BRASILIA - La deforestazione nell’Amazzonia brasiliana è cresciuta del 4% nell’ultimo anno, interrompendo una serie di quattro cali consecutivi.
Tra agosto 2024 e luglio 2025, la distruzione della vegetazione nativa ha colpito 4.495 chilometri quadrati del più grande polmone verde del pianeta, secondo i dati preliminari diffusi dal Governo e rilevati dal sistema di allerta dell’Istituto Nazionale di Ricerche Spaziali (INPE).
Nonostante l’aumento, si tratta comunque del secondo livello più basso della serie storica, superato solo dal minimo registrato tra il 2023 e il 2024 (4.321 km²). Il dato è inoltre lontano dal picco di 9.216 km² toccato nel 2020, durante la presidenza di Jair Bolsonaro, caratterizzata da politiche ambientali permissive.
Secondo il ministero dell’Ambiente, l’84% della deforestazione è dovuto al disboscamento totale, il 15% agli incendi e l’1% all’attività mineraria. In altre parole, senza l’ondata di incendi della seconda metà del 2024 – la più estesa mai registrata – la perdita di vegetazione sarebbe diminuita dell’8%, anziché crescere.
“L’aumento degli incendi dovuto al cambiamento climatico sta incidendo sulla deforestazione”, ha dichiarato la ministra dell’Ambiente, Marina Silva, sottolineando il potenziamento dei mezzi antincendio e delle operazioni di controllo. Silva ha parlato di un livello di distruzione “stabilizzato”, ma ha ricordato che l’obiettivo del governo Lula è azzerare la deforestazione in tutto il Paese entro il 2030.
Le aree protette dell’Amazzonia hanno registrato una riduzione del 26%, con 90 km² colpiti. Nel Cerrado – la savana tropicale del Brasile centrale – la deforestazione è scesa del 20,8% a 5.555 km², la prima diminuzione dopo quattro anni di crescita. Nel Pantanal, la più grande zona umida del pianeta, la riduzione è stata ancora più drastica: meno 72%, pari a 319 km².
Parallelamente, i dati del ministero dell’Ambiente e del Cambiamento Climatico mostrano un calo significativo degli incendi nel Paese. A luglio 2025, il numero di focolai è diminuito del 56,8% rispetto allo stesso mese del 2024, passando da 22.487 a 9.713. Le aree bruciate sono diminuite del 61%, da 1,8 milioni di ettari a circa 726 mila.

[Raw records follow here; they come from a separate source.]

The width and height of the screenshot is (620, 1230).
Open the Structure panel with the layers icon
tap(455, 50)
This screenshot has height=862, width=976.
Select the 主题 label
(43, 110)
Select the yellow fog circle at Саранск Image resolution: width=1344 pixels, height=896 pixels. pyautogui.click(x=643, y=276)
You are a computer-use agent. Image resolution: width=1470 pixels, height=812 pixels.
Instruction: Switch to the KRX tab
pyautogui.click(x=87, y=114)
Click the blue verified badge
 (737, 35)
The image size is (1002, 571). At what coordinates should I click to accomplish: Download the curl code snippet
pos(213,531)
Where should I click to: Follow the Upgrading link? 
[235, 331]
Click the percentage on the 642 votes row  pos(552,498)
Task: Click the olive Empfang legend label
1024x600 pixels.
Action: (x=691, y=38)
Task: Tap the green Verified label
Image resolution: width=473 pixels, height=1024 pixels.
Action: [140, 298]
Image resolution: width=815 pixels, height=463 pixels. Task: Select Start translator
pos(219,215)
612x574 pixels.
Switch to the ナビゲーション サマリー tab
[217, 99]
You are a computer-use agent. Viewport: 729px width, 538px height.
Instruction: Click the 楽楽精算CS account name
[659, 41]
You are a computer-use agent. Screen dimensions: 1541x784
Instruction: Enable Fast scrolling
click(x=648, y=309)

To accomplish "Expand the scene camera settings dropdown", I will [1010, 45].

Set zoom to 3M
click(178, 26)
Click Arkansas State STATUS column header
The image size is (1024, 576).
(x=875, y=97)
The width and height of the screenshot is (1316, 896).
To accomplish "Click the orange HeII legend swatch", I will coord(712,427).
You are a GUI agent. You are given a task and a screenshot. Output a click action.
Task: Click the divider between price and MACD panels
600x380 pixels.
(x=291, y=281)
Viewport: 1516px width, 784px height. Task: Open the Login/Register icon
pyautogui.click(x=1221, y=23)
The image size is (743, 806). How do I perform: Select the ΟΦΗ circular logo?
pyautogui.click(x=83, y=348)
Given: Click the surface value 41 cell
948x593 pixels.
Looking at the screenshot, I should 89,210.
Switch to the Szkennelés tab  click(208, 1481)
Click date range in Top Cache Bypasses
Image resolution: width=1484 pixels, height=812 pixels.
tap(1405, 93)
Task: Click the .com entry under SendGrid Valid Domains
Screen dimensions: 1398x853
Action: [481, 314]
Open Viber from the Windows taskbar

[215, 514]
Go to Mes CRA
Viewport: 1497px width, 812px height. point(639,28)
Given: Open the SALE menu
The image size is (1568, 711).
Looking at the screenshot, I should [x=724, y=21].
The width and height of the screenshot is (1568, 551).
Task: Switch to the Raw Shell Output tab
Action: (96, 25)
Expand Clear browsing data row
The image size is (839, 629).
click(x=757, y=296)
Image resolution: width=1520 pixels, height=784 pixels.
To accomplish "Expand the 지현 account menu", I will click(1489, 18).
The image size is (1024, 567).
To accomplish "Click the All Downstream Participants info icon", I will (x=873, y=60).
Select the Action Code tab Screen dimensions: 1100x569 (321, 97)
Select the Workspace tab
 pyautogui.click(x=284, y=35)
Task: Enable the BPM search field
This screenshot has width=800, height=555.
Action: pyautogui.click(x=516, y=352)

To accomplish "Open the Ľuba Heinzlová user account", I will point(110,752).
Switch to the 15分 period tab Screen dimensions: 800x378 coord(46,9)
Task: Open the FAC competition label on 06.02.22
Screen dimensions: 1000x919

Il calo ha interessato cinque dei sei principali biomi brasiliani. Nel Pantanal (zona umida e paludosa) si è registrata la riduzione più netta, con meno 96,8% di focolai e meno 99,2% di superficie bruciata. Nella Foresta Amazzonica, i roghi sono calati dell’80,9% e l’estensione delle aree bruciate dell’89,9%. Nella Mata Atlantica i focolai sono diminuiti del 19,3% e la superficie incendiata del 76,4%; nel Cerrado (la savana nel centro del Paese) si è registrato un calo, rispettivamente, del 28,9% e 28,1%; nella Pampa brasiliana, del 15,9% e 12,8%.
L’unico bioma in controtendenza è la Caatinga (zona secca), dove incendi e aree bruciate sono aumentati.
Il ministero attribuisce questi risultati alle condizioni climatiche e a una serie di azioni di prevenzione e lotta agli incendi: assunzione del più grande contingente di pompieri federali mai registrato (4.385), introduzione di sette nuovi elicotteri per il trasporto di squadre e il lancio di acqua, uso di tecniche di “bruciatura prescritta” per ridurre il materiale secco e prevenire incendi incontrollati, investimenti del Fondo Amazzonia per i corpi dei vigili del fuoco in tutto il Paese e approvazione di nuove leggi per accelerare i tempi di intervento.
Il Brasile ospiterà a novembre, a Belém, la Conferenza Onu sul Clima (COP30), occasione in cui il governo Lula punta a presentarsi come leader della protezione ambientale. Tuttavia, il recente via libera del Congresso a una legge che allenta i vincoli ambientali per opere e progetti, inclusa l’esplorazione petrolifera vicino alla foce del Rio delle Amazzoni, rischia di mettere alla prova questa ambizione.